■ **TEXT SHOWN**
------------------------------------------------------------------------

To those more familiar with the NFL, MLB, or NHL, the draft is a relatively easy to understand concept as illustrated by the NFL draft that took place just over a week ago. The Tennessee Titans had the worst record in the league, therefore they had the first pick in the draft. Likewise, after dominating the Chiefs in the Superbowl to become champions, the Philadelphia Eagles naturally pick last at pick number 32 with all remaining teams ordering themselves from worst to best in-between these picks. Allowing for the worst teams to hopefully get to a position where they can compete and creating a league with a lot more balance in terms of talent.


The NBA however has taken a slightly different mode of operation. Since 1985 the Draft Lottery has been used to determine who gets the top picks in the NBA. Amendments to the process since 1985 have made it so now the first 4 picks will be allocated to any of the 14 non-playoff teams regardless of record. Whilst if you sit at the bottom of the NBA standings you do have a higher chance of obtaining that number 1 pick, there is no guarantee, and theoretically a team who may have just missed the play-offs after a tight play-in game can swoop in and steal it from the more lowly teams.



The lottery odds of all non-play off teams
The lottery odds of all non-play off teams

The lottery was designed to prevent teams 'tanking', essentially to stop teams losing on purpose to get those all important top draft picks. And whilst another debate can be had as to whether this problem has been solved (The Process era Sixers under Hinkie an obvious counter to this debate) this is the situation we find ourselves in. With the 5th worst record in the league we have a strong 42.1% chance of a top 4 pick, and a 10.5% chance of having the number 1 pick.

------------------------------------------------------------------------

■ **QUESTIONS**
1 – Name every sports league that the passage on the NBA draft lottery refers to by its abbreviation.
2 – Transcribe the portion of the passage on the NBA draft lottery that begins with the words "The lottery was" and ends with "number 1 pick.".

■ **MATERIAL PROVIDED**
------------------------------------------------------------------------

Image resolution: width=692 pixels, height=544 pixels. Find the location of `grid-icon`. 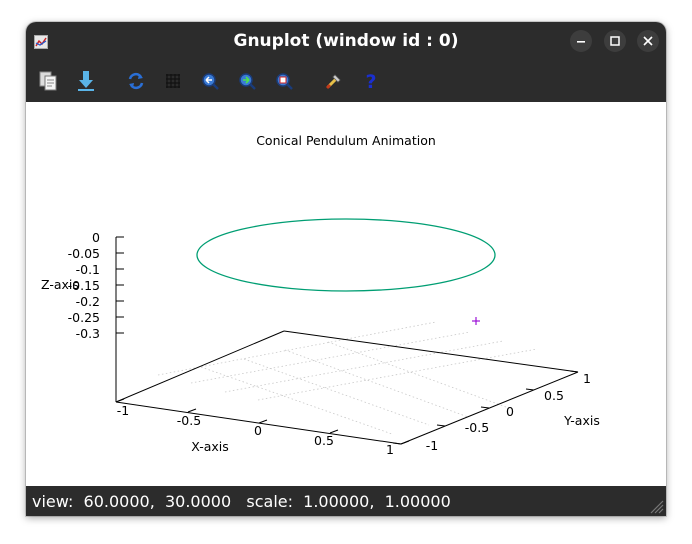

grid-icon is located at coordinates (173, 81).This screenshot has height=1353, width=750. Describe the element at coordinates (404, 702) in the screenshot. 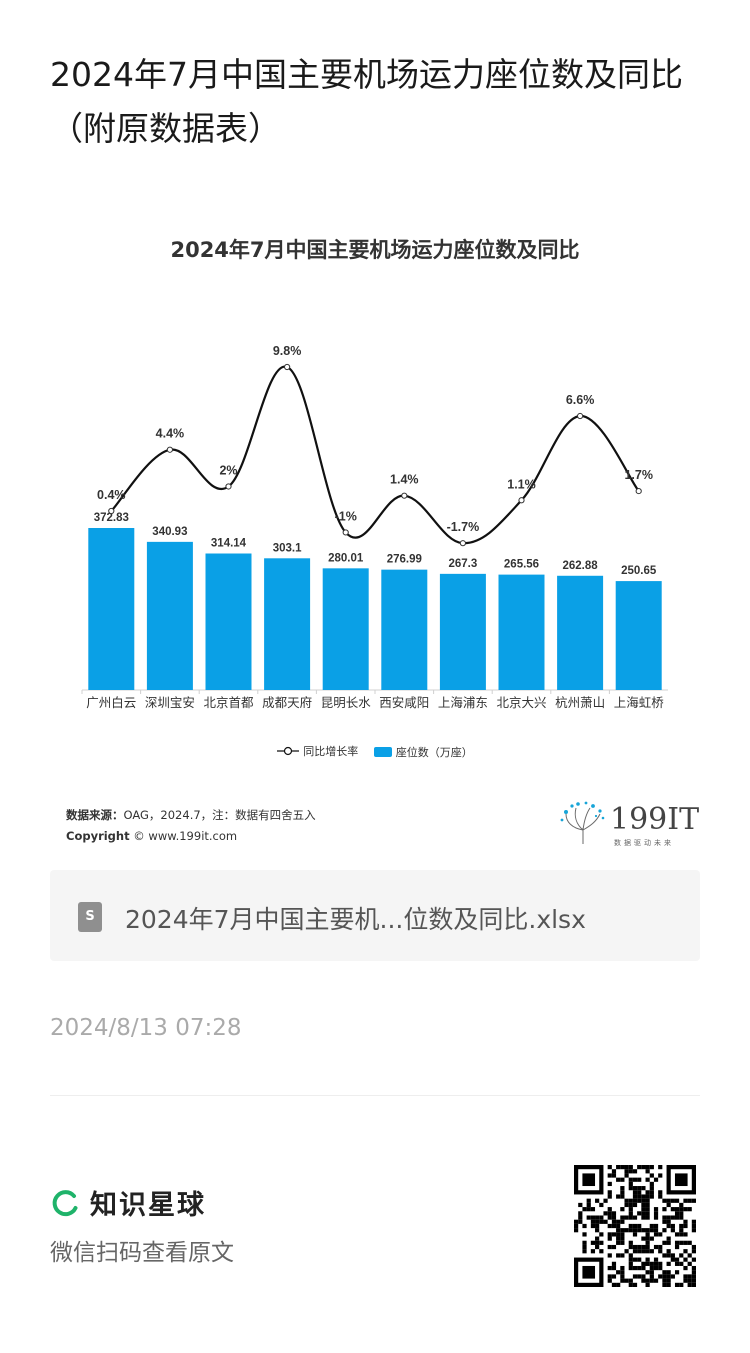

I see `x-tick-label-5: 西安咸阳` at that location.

------------------------------------------------------------------------

■ **RESPONSES PER TASK**
1 – NFL, MLB, NHL, NBA

2 –
The lottery was designed to prevent teams 'tanking', essentially to stop teams losing on purpose to get those all important top draft picks. And whilst another debate can be had as to whether this problem has been solved (The Process era Sixers under Hinkie an obvious counter to this debate) this is the situation we find ourselves in. With the 5th worst record in the league we have a strong 42.1% chance of a top 4 pick, and a 10.5% chance of having the number 1 pick.